The present disclosure teaches techniques related to making gas hydrate.

BACKGROUND

Related Work

A sufficiently large amount of gas must be dissolved into an aqueous solution at high pressure and low temperature for making gas hydrate. Processes for making gas hydrate can be classified into two main categories. In the first category, bubbles are generated by bubbling gas into an aqueous solution. In the second category, an aqueous solution is sprayed into the gas. In the former process dissolution efficiency can be improved by stirring the solution with propeller blades.

An apparatus for generating ultrafine bubbles by a swirling two-phase flow, and a method for making gas hydrate using this apparatus is described in Japanese Unexamined Patent Application Publication No. 2000-000447. The yield using this method is low. Therefore, a hydration accelerator is required to improve the yield. This is described further in Proceedings of the Fourth International conference on Gas Hydrate “A Novel Manufacturing Method of Gas Hydrate using the Micro-bubble Technology.”

Formation of nuclei is essential for generation of a solid phase gas hydrate in an aqueous solution. The generation of gas hydrate nuclei requires severe supercooling conditions. A large apparatus and a large amount of energy is required to achieve such severe supercooling conditions by merely adjusting the ambient pressure and temperature. Creating such severe supercooling conditions is known to be a technological challenge. Furthermore, it is difficult to effectively supply gas molecules that are required for growth of the hydrate after the hydrate nuclei have been formed. This causes a significant decrease in hydrate yield.

**PROBLEMS TO SOLVE**
(a) In the gas hydrate text, how can dissolution efficiency be improved when gas is bubbled into an aqueous solution?
(b) Carry on the gas hydrate text from its final sentence.

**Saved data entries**
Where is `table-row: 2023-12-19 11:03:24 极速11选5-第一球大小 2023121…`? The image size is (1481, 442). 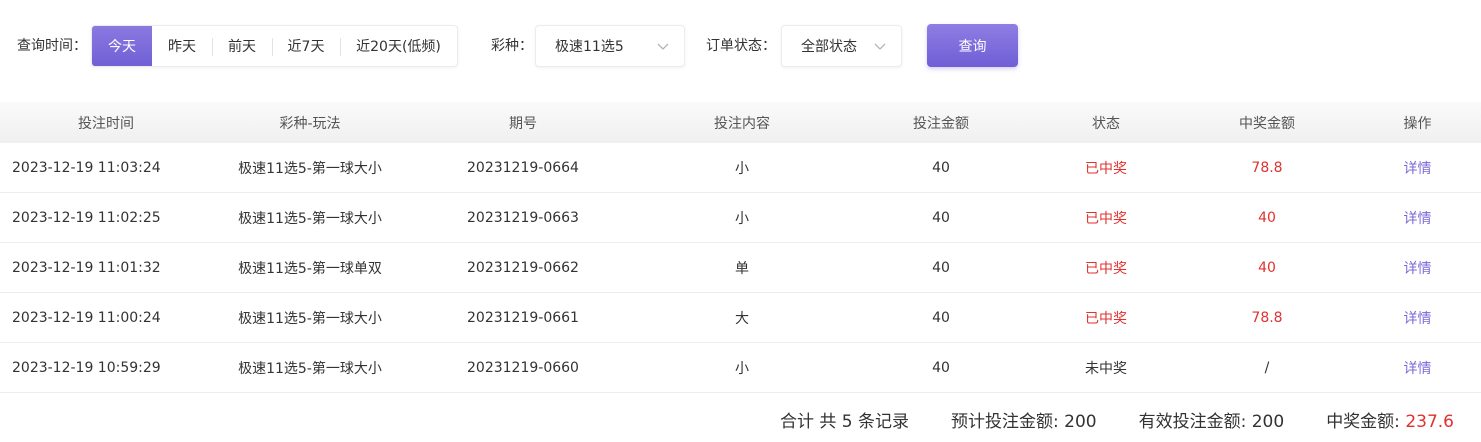 table-row: 2023-12-19 11:03:24 极速11选5-第一球大小 2023121… is located at coordinates (740, 168).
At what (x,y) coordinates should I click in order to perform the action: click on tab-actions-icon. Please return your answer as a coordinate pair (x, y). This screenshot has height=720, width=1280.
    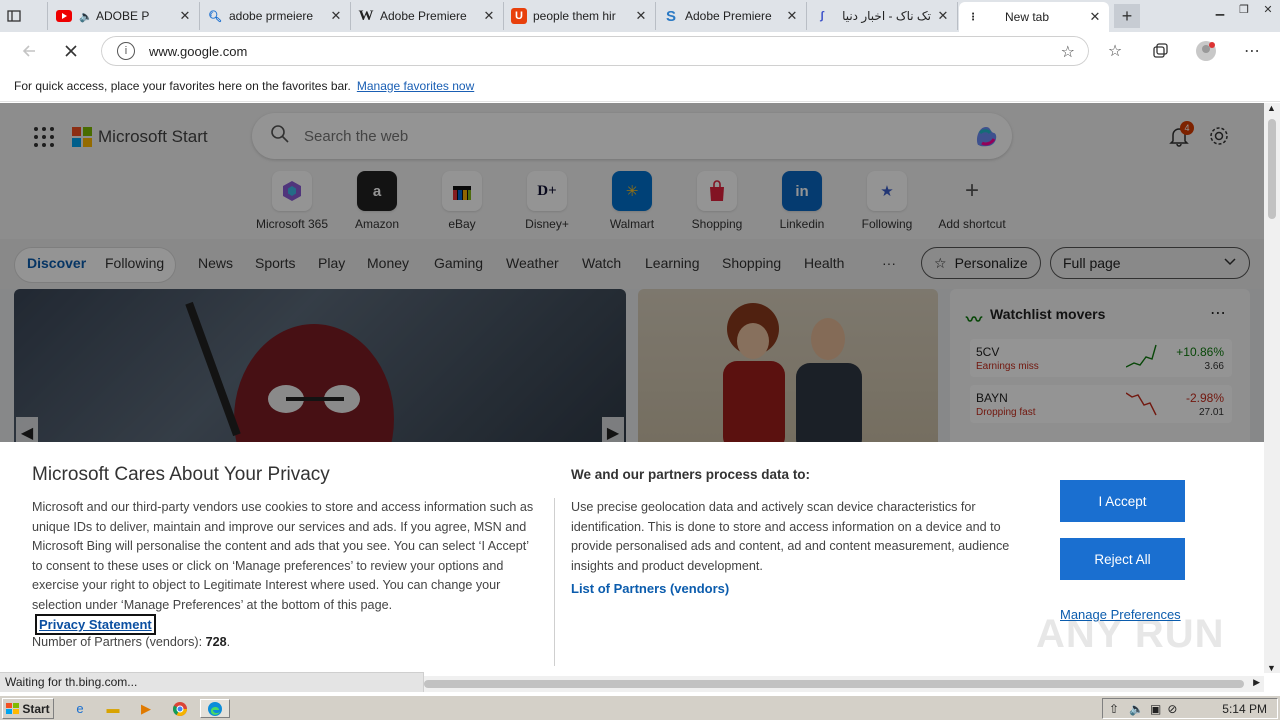
    Looking at the image, I should click on (14, 16).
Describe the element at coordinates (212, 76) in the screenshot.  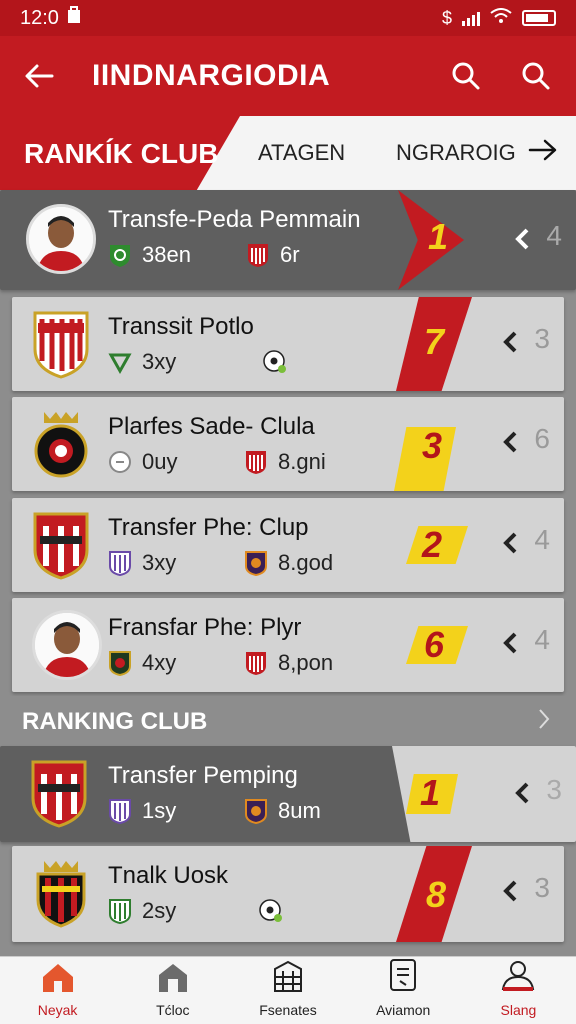
I see `page-title: IINDNARGIODIA` at that location.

**RESPONSES FOR EACH TASK**
(a) By stirring the solution with propeller blades.

(b)
SUMMARY

It will be significantly advantageous to overcome problems noted above in related art.

The disclosed teachings provide a method for making gas hydrate comprising generating ultrafine bubbles in an aqueous solution; and spontaneously generating hydrate nuclei by self-compression and collapsing of the ultrafine bubbles.

In a specific enhancement, a subset of the ultrafine bubbles have a diameter of 50 □m or less.

In another specific enhancement, a subset of the ultrafine bubbles exhibit an ascending rate of 1 mm/sec or less.

In another specific enhancement, the ultrafine bubbles are dissolved in the aqueous solution.

In yet another specific enhancement, the ultrafine bubbles are generated under a hydraulic pressure of more than 1 atm.

More specifically, the ultrafine bubbles are dissolved in the aqueous solution at a quantity larger than an amount of a corresponding gas that is normally dissolved at an ambient pressure.

In another specific enhancement, the gas hydrate nuclei are formed at a region of the solution above the metastable marginal curve by the collapsing phenomenon of the ultrafine bubbles.

In still another specific enhancement, the ultrafine bubbles are generated by a swirling two-phase flow process.

More specifically, the ultrafine bubbles are generated by a bell ultrafine-bubble generator.

Another aspect of the disclosed teachings is an apparatus for making a gas hydrate comprising an ultrafine bubble generator having an aqueous solution inlet, a gas inlet and an outlet for the aqueous solution containing ultrafine bubbles. The ultrafine bubble generator is placed in A high pressure vessel with aqueous solution. Ultrafine bubbles from the bubble generator ascend through the aqueous solution in the high pressure vessel. The hydrate nuclei are generated in the aqueous solution in the high pressure vessel by self-compression and collapsing of the ultrafine bubbles.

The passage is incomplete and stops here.